You are viewing a plain text version of this content. The canonical link for it is here.
Posted to regexp-user@jakarta.apache.org by Jim K <ji...@gmail.com> on 2006/10/10 21:26:38 UTC

Bad character class exception on pattern that works for JDK's Pattern class

I'd like to use a email validation pattern that I came across on a Perl users
board.  It works just fine with Java's regex.Pattern class but fails to compile
when using Apache Regexp.  The RECompiler class returns a Bad character 
exception.  

The pattern I'm trying to use is:

^([0-9a-zA-Z]([-.\\w]*[0-9a-zA-Z])*@([0-9a-zA-Z][-\\w]*[0-9a-zA-Z]\\.)+[a-zA-Z]
{2,9})$

If I strip out all the groups then RE will accept the pattern.  I know that RE
supports groups, but maybe not nested groups?



---------------------------------------------------------------------
To unsubscribe, e-mail: regexp-user-unsubscribe@jakarta.apache.org
For additional commands, e-mail: regexp-user-help@jakarta.apache.org


Re: Bad character class exception on pattern that works for JDK's Pattern class

Posted by Jim K <ji...@gmail.com>.
Hi Reuben-

Thanks for the continued support.  With your help I've been able to complete the
remaning changes to the regexp to get it to work just like the ORO and Java
implementations:

^([0-9a-zA-Z]([\-\.\w]?[0-9a-zA-Z])*@([0-9a-zA-Z][\-\w]*[0-9a-zA-Z]\.)+[a-zA-Z]
{2,9})$


At this point all my positive and negative unit test cases run identically
across all three libraries.

Jim


---------------------------------------------------------------------
To unsubscribe, e-mail: regexp-user-unsubscribe@jakarta.apache.org
For additional commands, e-mail: regexp-user-help@jakarta.apache.org


RE: Bad character class exception on pattern that works for JDK's Pattern class

Posted by Reuben Sivan <li...@reubensivan.com>.
Jim,

Apparently the workaround I suggested the other day wasn't the best one, as
it allowed you to compile but then failed at match-time.

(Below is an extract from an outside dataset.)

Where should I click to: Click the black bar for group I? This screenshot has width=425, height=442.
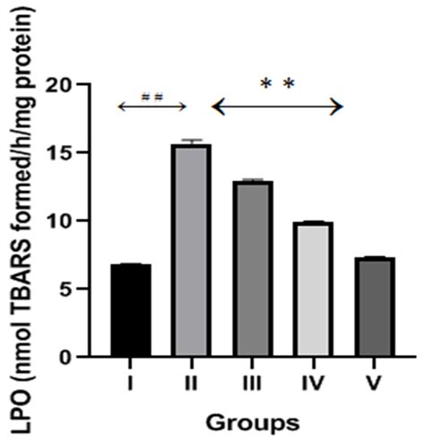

This new fix seems to work OK in both java.util.regex and org.apache.regexp:

^([0-9a-zA-Z]([-.\w]*[0-9a-zA-Z])*@([0-9a-zA-Z][\-\w]*[0-9a-zA-Z]\.)+[a-zA-Z
]{2,9})$

My guess is that [-\w] and [\w-] are either not well defined or mishandled
by regexp; in either case escaping the hyphen takes care of (or avoids) the
problem.

Interestingly regexp did accept [-.\w] ...

 Reuben


-----Original Message-----
From: Jim K [mailto:jimkski@gmail.com] 
Sent: Thursday, October 12, 2006 6:12 PM
To: regexp-user@jakarta.apache.org
Subject: Re: Bad character class exception on pattern that works for JDK's
Pattern class

I ran through a bunch of unit tests to validate that the RE compiled pattern
operated the same as when compiled with either ORO's Perl5Compiler or Java's
Pattern.  I found that in one instance it did not:

username@host@host.com

I'd expect this pattern to fail the match and it does for ORO and Java.  But
it
passes when run through Apache regexp.  The pattern as amended is:

^([0-9a-zA-Z]([-.\w]*[0-9a-zA-Z])*@([0-9a-zA-Z][\w-]*[0-9a-zA-Z]\.)+[a-zA-Z]
{2,9})$





---------------------------------------------------------------------
To unsubscribe, e-mail: regexp-user-unsubscribe@jakarta.apache.org
For additional commands, e-mail: regexp-user-help@jakarta.apache.org


Re: Bad character class exception on pattern that works for JDK's Pattern class

Posted by Jim K <ji...@gmail.com>.
I ran through a bunch of unit tests to validate that the RE compiled pattern
operated the same as when compiled with either ORO's Perl5Compiler or Java's
Pattern.  I found that in one instance it did not:

username@host@host.com

I'd expect this pattern to fail the match and it does for ORO and Java.  But it
passes when run through Apache regexp.  The pattern as amended is:

^([0-9a-zA-Z]([-.\w]*[0-9a-zA-Z])*@([0-9a-zA-Z][\w-]*[0-9a-zA-Z]\.)+[a-zA-Z]
{2,9})$


---------------------------------------------------------------------
To unsubscribe, e-mail: regexp-user-unsubscribe@jakarta.apache.org
For additional commands, e-mail: regexp-user-help@jakarta.apache.org


Re: Bad character class exception on pattern that works for JDK's Pattern class

Posted by Jim K <ji...@gmail.com>.
Hi Reuben-

Thanks for the tip.  That definitely worked.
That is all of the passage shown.